The paper introduces "SemCity," a 3D diffusion model designed for generating semantic scenes in real-world outdoor environments. Unlike most 3D diffusion models that focus on generating single objects or synthetic indoor scenes, SemCity specifically targets the generation of real-world outdoor scenes. The model addresses the challenge of learning real-outdoor distributions from datasets that often contain more empty spaces due to sensor limitations. To overcome this issue, the authors exploit a triplane representation as a proxy form of scene distributions to be learned by the diffusion model. Additionally, they propose a triplane manipulation that seamlessly integrates with the diffusion model, enhancing its applicability in various downstream tasks related to outdoor scene generation, such as scene inpainting, outpainting, and semantic scene completion refinements.

The diffusion model in SemCity follows a forward process, gradually transforming a given data distribution into a Gaussian distribution by corrupting the original data with noise over a series of steps. This process is modeled as a Markov chain, where each step adds a small amount of noise, making it computationally efficient and invertible. The model also incorporates a triplane autoencoder consisting of a triplane encoder and an implicit MLP decoder. The encoder comprises six 3D convolutional layers with a skip connection, while the MLP decoder consists of four 128-dimensional fully-connected layers with a skip connection. Positional encoding is used as sinusoidal functions to enhance the encoding process.

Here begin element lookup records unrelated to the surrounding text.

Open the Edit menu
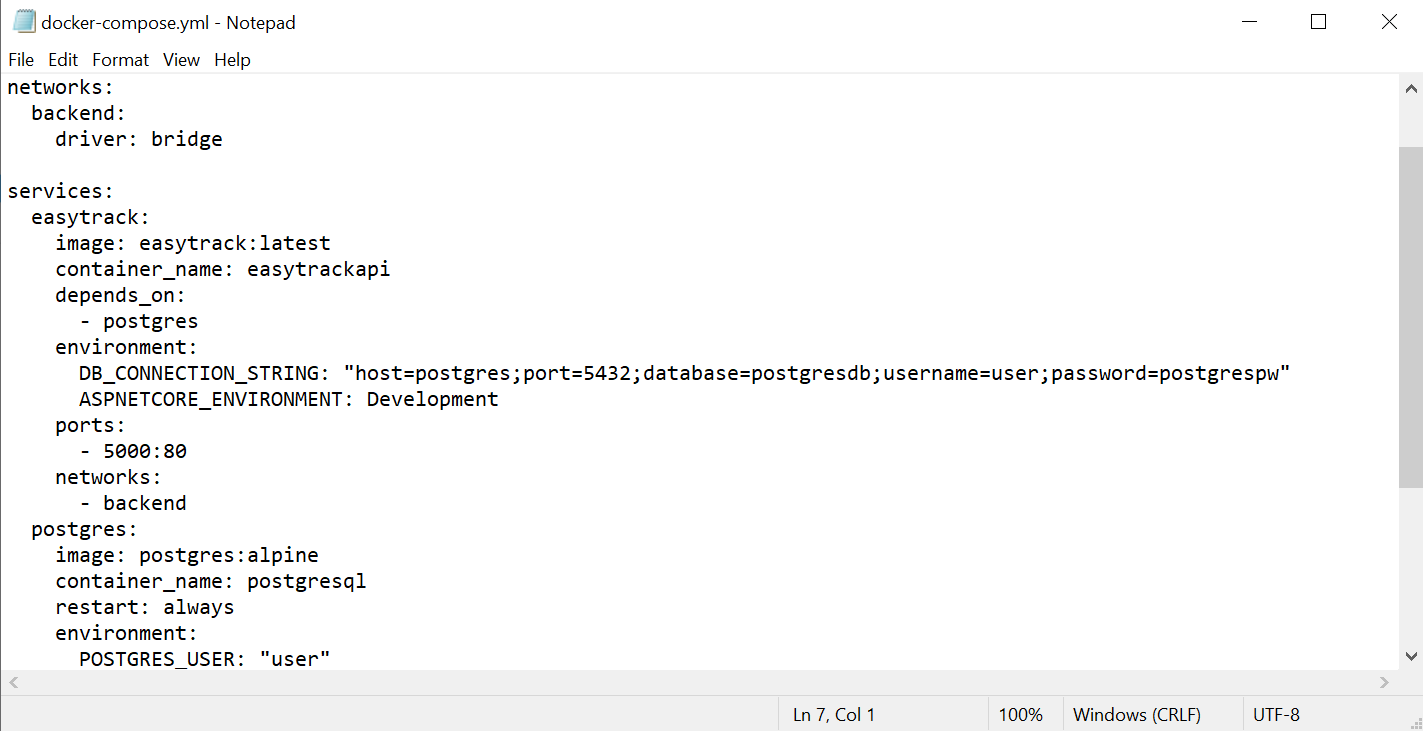This screenshot has width=1423, height=731. (x=63, y=60)
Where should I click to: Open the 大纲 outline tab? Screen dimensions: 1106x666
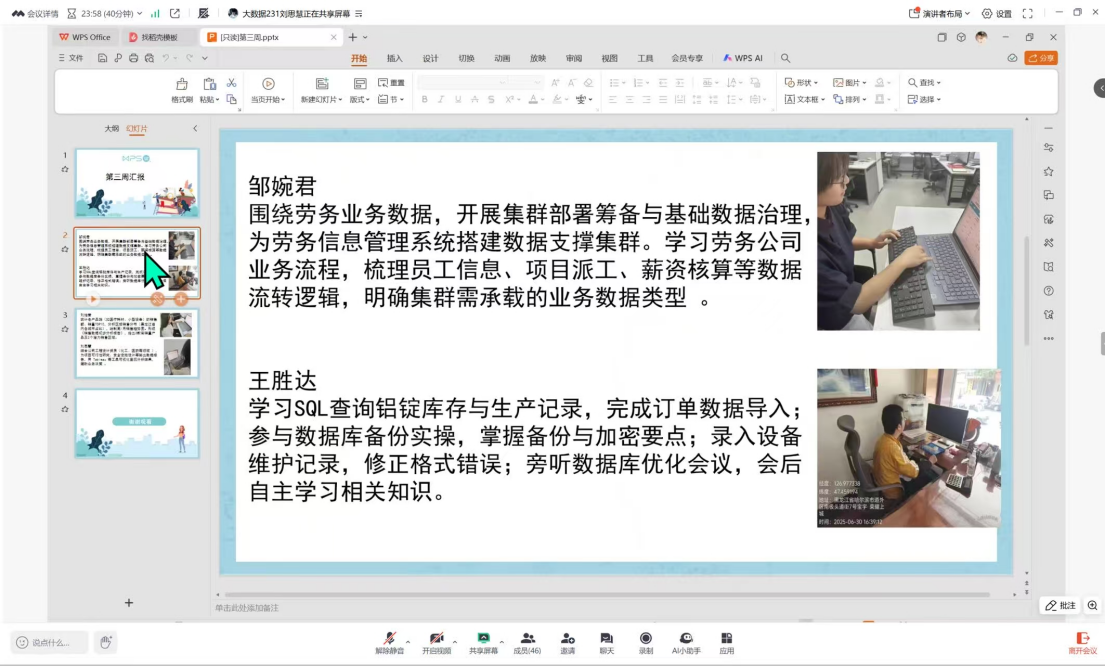[x=112, y=128]
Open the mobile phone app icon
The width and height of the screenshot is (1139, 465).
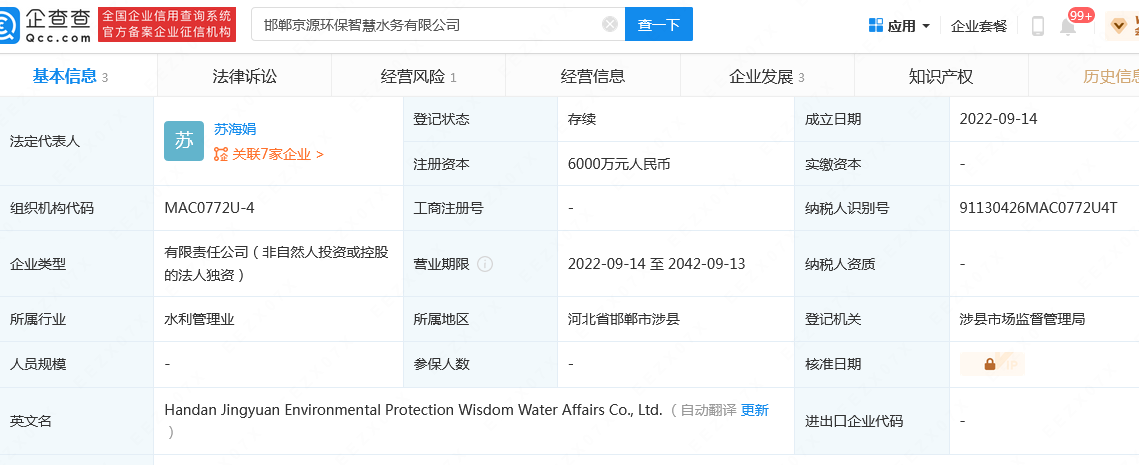pos(1037,26)
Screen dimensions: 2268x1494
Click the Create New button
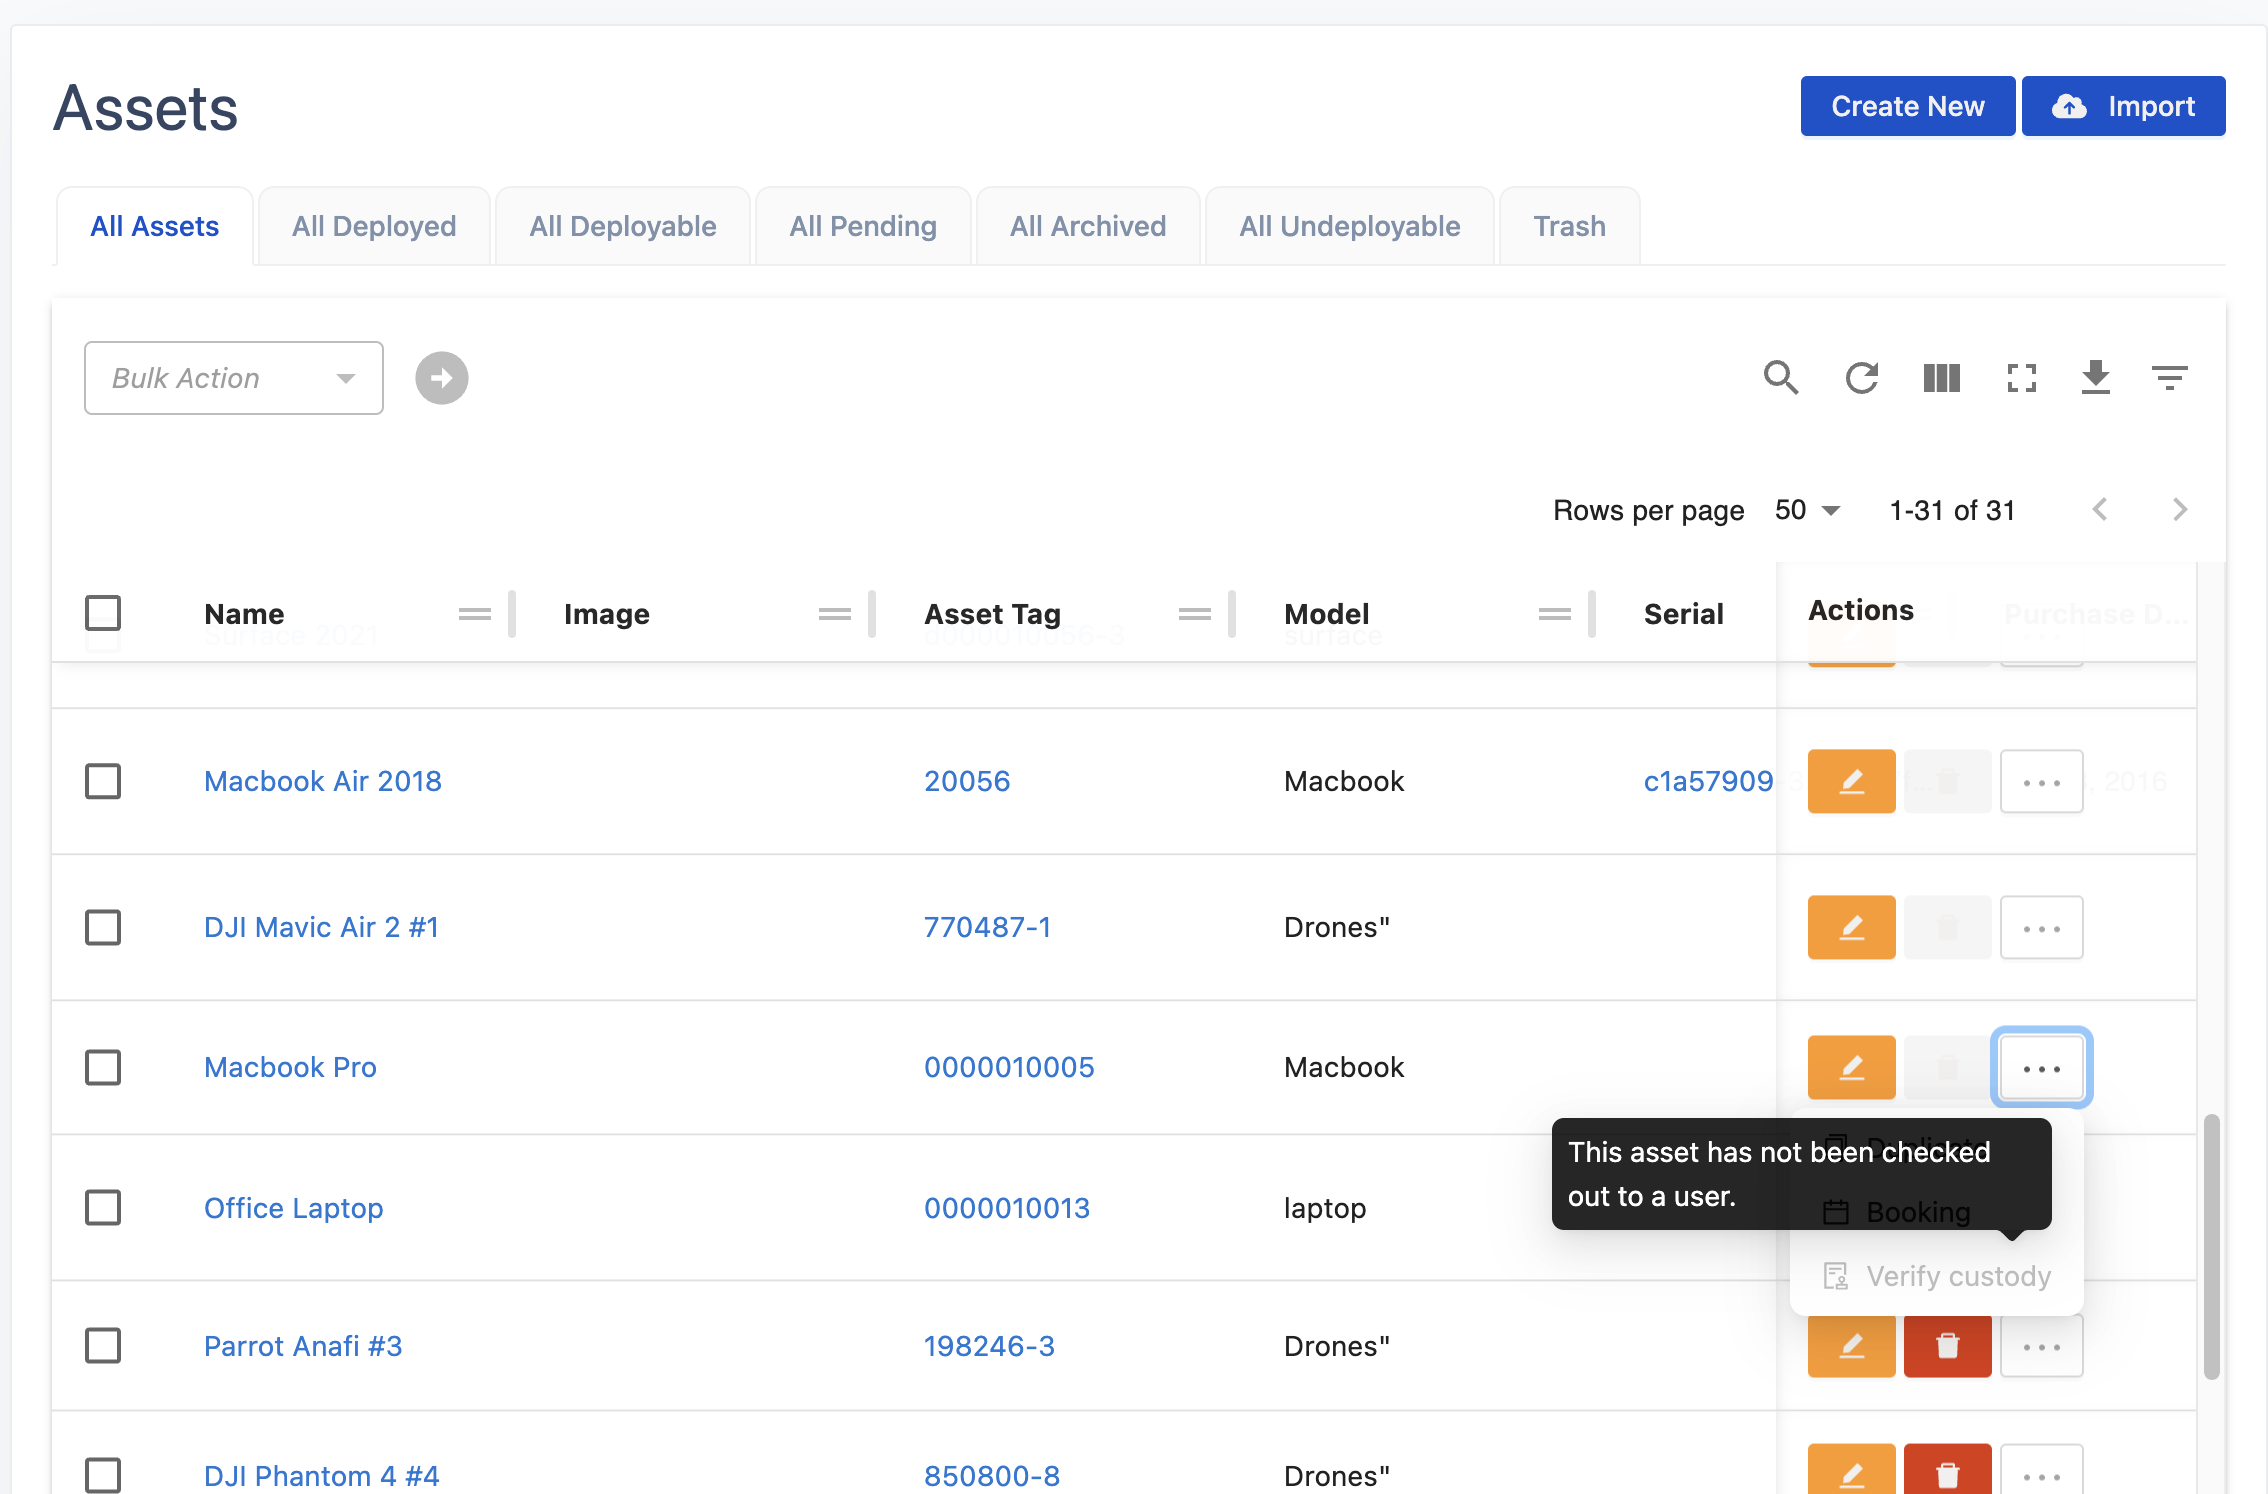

The authors set the norm factor of the triplane diffusion loss to 1 or 2 to control the sample diversity in the generation results. They use a variance schedule similar to DDPM for the diffusion settings. Furthermore, the model is extended to practical applications such as scene inpainting and outpainting, allowing for seamless manipulation of triplanes during the diffusion process to achieve realistic and diverse generation results. Additionally, the authors leverage ControlNet to generate RGB images from the semantic scenes produced by SemCity, further expanding the capabilities of the diffusion model to several practical applications.